The Australian Veterinary Association (AVA), together with local councils have developed a scheme providing low income pet owners with a reduction in the cost of desexing, ie. spaying and castration of cats and dogs. The scheme aims to ensure that everyone in the community has access to the desexing procedure for their animals. It is hoped that through the promotion of desexing there will be a decrease in the numbers of unwanted puppies and kittens. Desexing also leads to a range of medical and behavioural benefits.
Cat and dog reduced fee desexing voucher scheme
How councils and the AVA provide discounts
Under the Scheme, the veterinary practitioner discounts their advertised fee by 25% to the customer. The issuing council then pays a set amount directly to the veterinary practice on receipt of the veterinarian’s account. The pet owner pays the remaining amount of the desexing fee directly to the vet, either on admission for or discharge from surgery.
How the scheme operates
- Councils participating in the scheme offer desexing vouchers to low income earners who live in the municipality.

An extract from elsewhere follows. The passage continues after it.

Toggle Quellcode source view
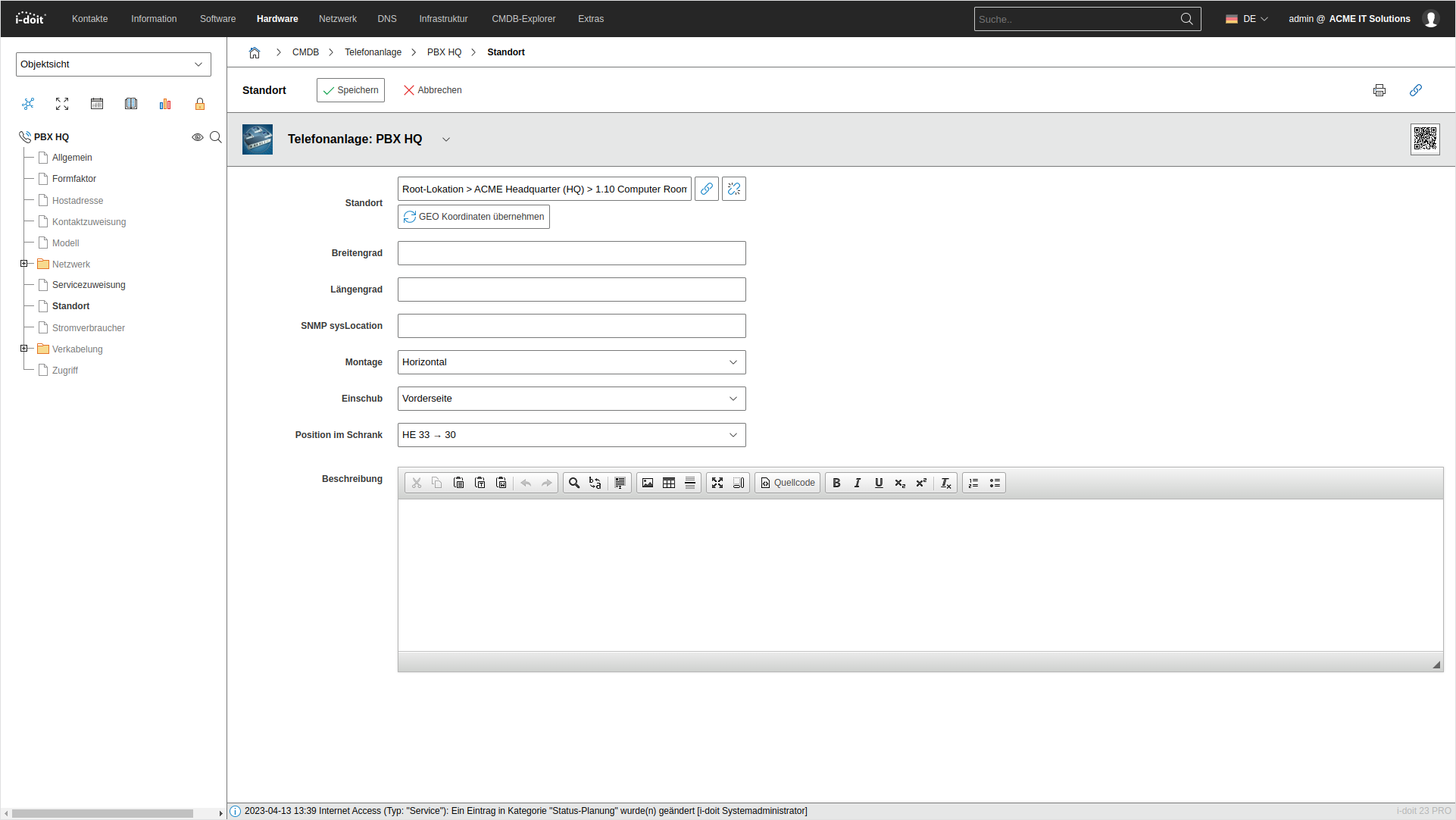The image size is (1456, 820). tap(788, 483)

- Pet owners who hold one of the following concession cards (issued by Centrelink) are eligible:
- Pension concession card
- Health care card
- Low income health care card
- Commonwealth seniors health card
- Council will need to be shown the concession card so that details can be recorded on the voucher.
- The owner presents the voucher to the veterinary practitioner at the time of admission for desexing and pays the remaining fee direct to the veterinary practitioner after a discount of 25% by the veterinary practitioner.
- The veterinary practitioner takes the voucher, signs it, and bills the council for the prescribed fee.
- The vouchers carry an expiry date of one month from the date of issue by the council.
- Only vouchers issued by council can be used to access the scheme. Pet owners who falsify a voucher will have to repay council and the veterinary practitioner the discounted fee.
- Under law, all cats and dogs over 3 months old must be microchipped and registered with council.
- The scheme is only available to residents within Greater Shepparton municipality.
- Desexing of the animal will only take place if the owner provides the veterinary practitioner with proof that the animal has been vaccinated. Many veterinary practitioners may be willing to give discounted fees for vaccinations as part of the scheme.
- A maximum of two vouchers (for 2 dogs, 2 cats or 1 dog and 1 cat) will be issued per household.
Why councils support this scheme
1. Population control
Desexed animals cannot breed and therefore cannot add to the increasing number of strays and unwanted animals. Councils support the desexing scheme in order to promote responsible pet ownership.
2. Behavioural changes
Both male and female cats and dogs show significant behavioural benefits from being desexed.
Castrated males are less likely to roam (90% stop), or to urinate within the property (50% stop). Castration does not always completely eliminate the sex drive or ability to copulate, but castration does stop mounting behaviour in 60% of dogs. There is a reduction in aggression toward other male dogs (60% stop fighting), and a reduction in dominance behaviour, making dogs more manageable.
The presence of testosterone slightly increases aggressive tendencies in general. The loss of that hormone also tends to reduce aggressive behaviour towards people, reducing the risks of attacks, especially on the owner’s family and other people in the community.
In females, desexing prevents oestrous (on heat) behavior and problems of attendant male dogs creating a public nuisance. Once behaviour problems have developed, it can take six months after desexing until behavioural improvements are seen, so desexing before unwanted traits develop is recommended.
Desexed pets are less likely to be a problem to councils and the community than undesexed pets.
Medical benefits of desexing
The appropriate age of desexing your pet should be determined after discussions with a veterinary practitioner.
There are significant medical advantages for both sexes:
- female dogs cannot develop serious uterine infections which are common in older undesexed female dogs;
- early desexing (before the first season) greatly reduces the risk of female dogs developing mammary cancer (breast cancer) which can be fatal in 50% of cases
- desexed male dogs are unlikely to develop the very common prostate diseases which can be fatal (approximately 60% of entire dogs develop prostatic disease);
- desexing greatly reduces the incidence of fighting in cats and so reduces abscesses and infections including Feline Immunodeficiency Virus (sometimes referred to as Feline AIDS) which is spread by biting;
- reducing the tendency of both desexed dogs and cats to roam reduces the likelihood of the animal being injured or killed in road accidents.
Why vaccinate dogs and cats?
Prevention by vaccination is the best way to protect your pet from a range of diseases. Dogs and cats are affected by a number of viral infections:
These diseases are not transmissible to humans.
Treatment for these diseases may be possible, but the success rate can be low. The most effective form of protection is vaccination, which enables dogs and cats to fight infection by stimulating their immune systems so that they make their own anti-bodies against the viruses. To maintain this protection, they must be vaccinated regularly so that the level of immunity is always high enough to prevent disease. Most boarding kennels, catteries and veterinary clinics require dogs and cats to be properly vaccinated before admission to protect both the incoming animal and those already within the facility.
Responsible pet ownership includes desexing and vaccination.